Over time my addiction to gaming started to slow and I’d spend all day reading up on different snakes and morphs, I can’t remember exactly when I stopped gaming but the transition was sudden and created a lot of friction between myself and my girlfriend as she was a huge gamer herself. I found myself with a lot of free time living with somebody who had none, would have to watch her destroying her life like I used to, it was the beginning of the end of my relationship when I quit that game. 
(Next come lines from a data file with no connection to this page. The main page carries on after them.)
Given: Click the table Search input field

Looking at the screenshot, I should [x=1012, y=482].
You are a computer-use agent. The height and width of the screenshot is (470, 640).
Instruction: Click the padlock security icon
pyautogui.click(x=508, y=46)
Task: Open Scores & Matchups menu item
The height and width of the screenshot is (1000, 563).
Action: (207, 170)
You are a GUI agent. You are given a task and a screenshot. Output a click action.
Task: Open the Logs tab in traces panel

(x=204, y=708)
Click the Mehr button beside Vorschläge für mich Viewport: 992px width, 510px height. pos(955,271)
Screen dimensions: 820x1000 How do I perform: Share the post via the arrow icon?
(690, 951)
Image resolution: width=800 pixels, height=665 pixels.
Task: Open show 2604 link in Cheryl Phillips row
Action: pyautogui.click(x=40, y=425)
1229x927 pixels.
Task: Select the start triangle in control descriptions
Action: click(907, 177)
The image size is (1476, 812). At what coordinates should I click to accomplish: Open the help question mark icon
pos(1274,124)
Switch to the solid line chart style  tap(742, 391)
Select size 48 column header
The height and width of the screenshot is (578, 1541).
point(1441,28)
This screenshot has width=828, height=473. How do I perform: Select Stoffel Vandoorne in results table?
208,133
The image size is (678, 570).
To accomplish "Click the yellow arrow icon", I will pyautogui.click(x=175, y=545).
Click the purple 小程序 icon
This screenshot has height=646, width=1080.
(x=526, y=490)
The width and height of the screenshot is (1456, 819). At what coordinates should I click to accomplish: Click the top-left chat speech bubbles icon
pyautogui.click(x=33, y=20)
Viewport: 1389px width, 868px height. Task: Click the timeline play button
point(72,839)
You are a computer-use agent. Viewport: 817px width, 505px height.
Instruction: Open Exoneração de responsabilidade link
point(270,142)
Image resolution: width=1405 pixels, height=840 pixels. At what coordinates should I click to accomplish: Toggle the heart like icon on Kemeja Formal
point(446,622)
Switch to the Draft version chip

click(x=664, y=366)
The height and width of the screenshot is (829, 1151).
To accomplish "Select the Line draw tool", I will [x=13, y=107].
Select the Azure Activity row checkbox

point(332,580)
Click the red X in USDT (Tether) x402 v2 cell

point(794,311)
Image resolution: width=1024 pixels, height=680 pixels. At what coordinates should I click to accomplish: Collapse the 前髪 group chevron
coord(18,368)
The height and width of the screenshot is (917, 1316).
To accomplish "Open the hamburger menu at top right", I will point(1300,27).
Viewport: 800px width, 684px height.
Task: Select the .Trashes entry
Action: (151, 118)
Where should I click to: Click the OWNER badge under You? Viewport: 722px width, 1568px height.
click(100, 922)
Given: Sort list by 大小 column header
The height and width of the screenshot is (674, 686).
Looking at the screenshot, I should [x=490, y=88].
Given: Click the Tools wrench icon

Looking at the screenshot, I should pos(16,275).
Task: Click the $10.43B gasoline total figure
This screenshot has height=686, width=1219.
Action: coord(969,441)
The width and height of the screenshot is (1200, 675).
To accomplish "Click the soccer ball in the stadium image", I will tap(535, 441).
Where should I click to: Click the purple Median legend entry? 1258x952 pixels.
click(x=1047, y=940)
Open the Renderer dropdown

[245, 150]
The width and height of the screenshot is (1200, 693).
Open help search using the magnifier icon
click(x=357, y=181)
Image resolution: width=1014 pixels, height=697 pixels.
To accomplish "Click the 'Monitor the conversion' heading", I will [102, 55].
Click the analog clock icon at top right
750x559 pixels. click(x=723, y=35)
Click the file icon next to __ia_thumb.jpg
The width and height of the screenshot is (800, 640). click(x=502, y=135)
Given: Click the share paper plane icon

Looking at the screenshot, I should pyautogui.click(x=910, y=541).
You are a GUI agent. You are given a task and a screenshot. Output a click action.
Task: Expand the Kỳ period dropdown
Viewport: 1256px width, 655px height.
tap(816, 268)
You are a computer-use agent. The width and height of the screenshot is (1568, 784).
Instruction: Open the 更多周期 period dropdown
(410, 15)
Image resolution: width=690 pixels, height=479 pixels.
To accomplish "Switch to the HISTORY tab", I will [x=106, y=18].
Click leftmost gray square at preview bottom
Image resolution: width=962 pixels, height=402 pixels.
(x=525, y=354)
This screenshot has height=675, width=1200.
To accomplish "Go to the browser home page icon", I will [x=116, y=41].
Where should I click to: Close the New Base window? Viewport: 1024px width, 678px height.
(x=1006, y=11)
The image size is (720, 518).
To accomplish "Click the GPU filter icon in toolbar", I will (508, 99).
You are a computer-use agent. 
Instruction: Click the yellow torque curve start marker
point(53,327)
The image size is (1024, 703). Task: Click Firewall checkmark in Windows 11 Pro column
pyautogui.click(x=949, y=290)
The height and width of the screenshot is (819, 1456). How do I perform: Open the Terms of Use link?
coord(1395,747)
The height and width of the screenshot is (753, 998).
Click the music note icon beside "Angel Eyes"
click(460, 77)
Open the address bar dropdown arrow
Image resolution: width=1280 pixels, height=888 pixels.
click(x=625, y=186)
Back then I was living at my parents with my girlfriend of about 3 years, our room was cramped and the house was full of family members so room to expand my collection was non-existant, however I’d managed to persuade my mother to let me keep another royal and about a month after Valhalla I went to the PRAS show in Havant and ended up buying a het piebald named Diablo (We named him Diablo on the basis that we really wanted a boa called one due to their moustache, but I was afraid of Boa’s and my girlfriend was afraid of larger snakes) this was where I first started to think about breeding. We took Diablo home and we made him a RUB from a lunchbox and a heat mat. He stayed on the table next to my PC for a while and he was brilliant, he would come out whenever the lid was opened and was just naturally friendly and curious.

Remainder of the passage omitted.